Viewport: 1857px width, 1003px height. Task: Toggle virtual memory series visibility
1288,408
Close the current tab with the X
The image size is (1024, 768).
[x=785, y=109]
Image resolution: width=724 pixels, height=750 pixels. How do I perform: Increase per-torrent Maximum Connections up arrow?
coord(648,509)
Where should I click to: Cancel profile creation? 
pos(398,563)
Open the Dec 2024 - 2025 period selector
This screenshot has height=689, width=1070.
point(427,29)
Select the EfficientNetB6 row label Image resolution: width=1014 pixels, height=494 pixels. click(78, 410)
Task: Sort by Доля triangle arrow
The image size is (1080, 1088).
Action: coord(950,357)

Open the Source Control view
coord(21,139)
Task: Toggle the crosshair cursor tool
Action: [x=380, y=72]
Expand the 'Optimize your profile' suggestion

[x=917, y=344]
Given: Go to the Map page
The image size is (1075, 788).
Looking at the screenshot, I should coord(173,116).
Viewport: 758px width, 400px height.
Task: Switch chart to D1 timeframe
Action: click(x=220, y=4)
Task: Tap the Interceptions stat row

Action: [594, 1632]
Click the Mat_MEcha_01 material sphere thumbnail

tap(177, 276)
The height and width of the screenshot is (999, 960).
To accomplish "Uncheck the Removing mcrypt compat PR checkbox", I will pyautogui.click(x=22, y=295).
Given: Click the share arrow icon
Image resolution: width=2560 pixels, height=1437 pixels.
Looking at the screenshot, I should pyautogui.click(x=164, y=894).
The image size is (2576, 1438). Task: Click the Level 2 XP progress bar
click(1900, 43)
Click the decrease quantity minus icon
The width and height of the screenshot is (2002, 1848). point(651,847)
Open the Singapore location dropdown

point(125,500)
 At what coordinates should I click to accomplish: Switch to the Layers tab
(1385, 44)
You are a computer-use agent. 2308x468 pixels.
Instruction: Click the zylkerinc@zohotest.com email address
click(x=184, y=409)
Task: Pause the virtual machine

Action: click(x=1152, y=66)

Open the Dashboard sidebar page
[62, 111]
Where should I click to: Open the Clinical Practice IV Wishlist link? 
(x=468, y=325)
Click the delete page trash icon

***

■ Do this ■
Edit the items starting at the first one and ending at the line that contains "[x=917, y=344]". Change "Image resolution" to "Screenshot size" and leave everything else as it is.

■ Exercise answer ■
Viewport: 1857px width, 1003px height. Task: Toggle virtual memory series visibility
1288,408
Close the current tab with the X
The image size is (1024, 768).
[x=785, y=109]
Screenshot size: width=724 pixels, height=750 pixels. How do I perform: Increase per-torrent Maximum Connections up arrow?
coord(648,509)
Where should I click to: Cancel profile creation? 
pos(398,563)
Open the Dec 2024 - 2025 period selector
This screenshot has height=689, width=1070.
point(427,29)
Select the EfficientNetB6 row label Screenshot size: width=1014 pixels, height=494 pixels. click(78, 410)
Task: Sort by Доля triangle arrow
The image size is (1080, 1088).
Action: coord(950,357)

Open the Source Control view
coord(21,139)
Task: Toggle the crosshair cursor tool
Action: [x=380, y=72]
Expand the 'Optimize your profile' suggestion

[x=917, y=344]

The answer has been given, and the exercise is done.